Navigating the Hungry Skies with Trail Mix

I always wondered why people complained so much about airline food.  It struck me as incredible that anybody could pull together something resembling a meal several thousand feet in the air — a feat I can hardly perform at sea level.

Besides, it was fun.  You’d hear the cart rolling along the aisle and smell the aroma and crane your neck to see whether you should get chicken or pasta.  Sure, the food was pretty bad.  But that was the point.  The awfulness of the food was something you could talk about with the person sitting next to you.  You’d lower your tray tables with a sense of ceremony, plunge into the entree with plastic utensils that usually splinter halfway through the meal, and talk and complain.  Like I said, it was fun.  What else were you going to do at 20,000 feet in the air?  Go outside and play?

But now.  Now.  It’s ruined.  I don’t want to point the finger of blame, but it’s probably our fault for complaining so much about airline food.  If you’re in coach, as I almost always am, you don’t get fed anything unless you’re going to Mumbai or Venus or someplace.

This creates several serious problems.  First, there’s the seething class resentment — knowing that people in first- and business-class are gorging themselves on filet mignon and caviar.  I mean, who knows what’s going on up there?  All I can tell you is I’m pretty sure they’re having a lot more fun than I am, wedged into steerage.  It only takes being frogmarched through business class once or twice on my way to my postage-stamp seat with no overhead space for me to become a fire-breathing, all-power-to-the-people socialist.  Isn’t this supposed to be a class-free society?

(I should add that I very occasionally get bumped up to business class when I’m traveling with my husband a/k/a Mr. Platinum.  I spend part of those trips feeling guilty because I’m not the business class type, then quickly discovering that yes!  it suits me pretty well, so can I please fly like this for the rest of my natural life since, upon reflection, I realize I am very much the business-class type?  “Don’t get used to it,” I always tell myself.  Still.)

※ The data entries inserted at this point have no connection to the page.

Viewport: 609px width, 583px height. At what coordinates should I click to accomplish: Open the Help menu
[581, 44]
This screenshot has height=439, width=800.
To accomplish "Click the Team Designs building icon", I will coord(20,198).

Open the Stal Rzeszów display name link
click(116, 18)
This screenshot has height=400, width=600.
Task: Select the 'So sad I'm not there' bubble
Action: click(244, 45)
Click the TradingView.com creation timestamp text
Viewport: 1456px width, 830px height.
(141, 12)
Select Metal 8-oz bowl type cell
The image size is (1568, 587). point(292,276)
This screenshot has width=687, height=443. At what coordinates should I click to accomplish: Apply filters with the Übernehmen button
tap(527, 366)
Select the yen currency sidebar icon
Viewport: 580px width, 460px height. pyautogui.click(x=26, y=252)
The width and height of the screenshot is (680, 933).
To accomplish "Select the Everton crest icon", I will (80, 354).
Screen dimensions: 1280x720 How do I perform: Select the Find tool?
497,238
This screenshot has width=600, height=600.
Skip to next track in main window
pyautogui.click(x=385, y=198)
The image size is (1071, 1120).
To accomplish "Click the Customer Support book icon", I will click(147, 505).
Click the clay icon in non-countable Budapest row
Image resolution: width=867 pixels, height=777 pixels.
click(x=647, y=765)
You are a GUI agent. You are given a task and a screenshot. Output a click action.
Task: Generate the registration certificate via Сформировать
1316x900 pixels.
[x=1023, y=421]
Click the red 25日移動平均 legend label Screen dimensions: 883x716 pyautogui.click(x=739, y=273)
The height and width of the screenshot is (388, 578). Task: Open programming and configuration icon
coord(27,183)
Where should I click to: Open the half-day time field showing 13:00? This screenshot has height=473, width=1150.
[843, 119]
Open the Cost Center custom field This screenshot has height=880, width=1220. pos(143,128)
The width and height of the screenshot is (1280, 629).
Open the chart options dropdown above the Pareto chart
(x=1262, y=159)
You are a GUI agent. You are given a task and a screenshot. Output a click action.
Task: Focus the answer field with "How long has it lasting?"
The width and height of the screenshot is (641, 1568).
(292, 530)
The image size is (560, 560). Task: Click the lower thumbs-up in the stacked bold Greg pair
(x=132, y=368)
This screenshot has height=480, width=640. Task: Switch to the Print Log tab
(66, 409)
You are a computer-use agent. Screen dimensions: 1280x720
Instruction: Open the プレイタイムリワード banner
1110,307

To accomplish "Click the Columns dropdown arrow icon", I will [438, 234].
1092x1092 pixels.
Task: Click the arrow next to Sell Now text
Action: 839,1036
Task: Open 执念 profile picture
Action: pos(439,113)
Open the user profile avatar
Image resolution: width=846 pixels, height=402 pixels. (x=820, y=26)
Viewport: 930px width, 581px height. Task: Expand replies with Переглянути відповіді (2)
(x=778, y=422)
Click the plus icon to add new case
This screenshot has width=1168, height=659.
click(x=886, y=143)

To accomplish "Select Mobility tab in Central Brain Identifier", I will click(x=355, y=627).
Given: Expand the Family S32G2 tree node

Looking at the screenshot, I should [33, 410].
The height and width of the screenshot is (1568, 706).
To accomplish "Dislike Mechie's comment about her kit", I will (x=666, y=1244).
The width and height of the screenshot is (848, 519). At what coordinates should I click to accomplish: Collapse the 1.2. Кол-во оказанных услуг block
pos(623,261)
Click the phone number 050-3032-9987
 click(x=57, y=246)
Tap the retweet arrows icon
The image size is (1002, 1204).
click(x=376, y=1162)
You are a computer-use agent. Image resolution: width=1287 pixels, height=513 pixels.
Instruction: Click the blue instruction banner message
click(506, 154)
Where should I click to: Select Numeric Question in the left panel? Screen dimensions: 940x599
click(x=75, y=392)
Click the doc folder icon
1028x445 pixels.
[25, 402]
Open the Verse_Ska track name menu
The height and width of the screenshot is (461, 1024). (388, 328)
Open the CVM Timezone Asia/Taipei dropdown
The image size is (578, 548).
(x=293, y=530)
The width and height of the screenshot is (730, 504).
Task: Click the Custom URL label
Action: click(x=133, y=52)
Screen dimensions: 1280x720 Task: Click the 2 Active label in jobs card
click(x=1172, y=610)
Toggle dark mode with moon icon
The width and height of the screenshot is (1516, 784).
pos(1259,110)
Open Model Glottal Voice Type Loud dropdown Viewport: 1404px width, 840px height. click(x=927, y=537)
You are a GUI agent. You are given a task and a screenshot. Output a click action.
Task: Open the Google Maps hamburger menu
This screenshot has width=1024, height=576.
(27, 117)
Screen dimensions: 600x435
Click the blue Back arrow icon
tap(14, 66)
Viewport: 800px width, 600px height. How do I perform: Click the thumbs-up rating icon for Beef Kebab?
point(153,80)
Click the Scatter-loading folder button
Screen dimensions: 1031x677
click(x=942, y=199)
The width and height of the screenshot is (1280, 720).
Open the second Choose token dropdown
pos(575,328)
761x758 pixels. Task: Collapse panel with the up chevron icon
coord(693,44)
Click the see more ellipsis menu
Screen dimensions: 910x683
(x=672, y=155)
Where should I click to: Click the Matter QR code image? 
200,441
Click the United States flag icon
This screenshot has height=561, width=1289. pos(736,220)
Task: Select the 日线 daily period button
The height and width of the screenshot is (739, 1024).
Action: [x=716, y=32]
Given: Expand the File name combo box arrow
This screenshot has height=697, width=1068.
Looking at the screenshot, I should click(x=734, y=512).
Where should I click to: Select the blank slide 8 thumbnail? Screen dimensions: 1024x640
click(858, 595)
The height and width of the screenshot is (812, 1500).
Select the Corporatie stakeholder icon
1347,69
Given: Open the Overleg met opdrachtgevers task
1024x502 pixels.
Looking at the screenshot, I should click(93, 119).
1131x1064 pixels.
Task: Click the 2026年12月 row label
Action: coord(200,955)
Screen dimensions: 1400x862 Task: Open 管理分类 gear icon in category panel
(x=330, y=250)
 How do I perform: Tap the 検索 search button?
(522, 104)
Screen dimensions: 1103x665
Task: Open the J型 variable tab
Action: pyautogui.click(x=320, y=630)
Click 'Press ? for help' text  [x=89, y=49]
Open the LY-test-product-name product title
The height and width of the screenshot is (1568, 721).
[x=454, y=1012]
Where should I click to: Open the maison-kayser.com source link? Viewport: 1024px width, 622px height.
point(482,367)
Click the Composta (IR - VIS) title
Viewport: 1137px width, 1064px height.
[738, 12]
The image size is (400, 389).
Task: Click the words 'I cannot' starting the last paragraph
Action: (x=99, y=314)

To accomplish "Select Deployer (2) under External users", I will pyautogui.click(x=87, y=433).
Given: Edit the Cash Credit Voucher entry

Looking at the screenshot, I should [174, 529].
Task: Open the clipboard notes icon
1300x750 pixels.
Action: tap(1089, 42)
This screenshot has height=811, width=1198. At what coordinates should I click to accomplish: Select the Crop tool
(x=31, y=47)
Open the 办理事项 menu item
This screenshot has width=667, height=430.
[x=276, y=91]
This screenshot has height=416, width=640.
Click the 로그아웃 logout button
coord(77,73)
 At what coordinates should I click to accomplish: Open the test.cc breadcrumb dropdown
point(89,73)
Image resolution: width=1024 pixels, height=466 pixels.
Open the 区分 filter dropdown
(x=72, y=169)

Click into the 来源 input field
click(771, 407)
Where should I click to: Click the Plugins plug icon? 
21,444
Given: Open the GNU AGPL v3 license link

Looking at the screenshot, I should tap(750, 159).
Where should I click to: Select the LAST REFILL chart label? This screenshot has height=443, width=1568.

Beyond the seething class resentments that the lack of coach food is fomenting, I think it’s also ruined the sense of camaraderie in the rear of the plane.  You don’t sit back and eat and complain and hear your seatmate’s life story any longer.  No more messy, tearful confessions about sordid affairs and gut-shot dreams and petty embezzlements and office espionage.  Oh, no.  Everybody brings his own sad little snack and eats — a bit sneakily, I’ve noticed — by himself, staring straight ahead, sullen and silent, confessing nothing.

I usually buy trail mix from the airline.  Let me tell you: You can’t bond with anybody while eating trail mix.  You just sit and watch all its slippery little seeds scatter all over the tray and your lap and the floor and remind yourself of how happy you are to be in coach, since this shows how unspoiled and egalitarian you are.  The next time, you swear to yourself, you’re flying with your husband.  That way, at least you’ll have someone to talk to.  That way, you’ll have a decent chance of making the jump into business class and leaving all the squalor and the trail mix and your pathetic socialist dreams behind you.  Several rows behind you, if you care to count.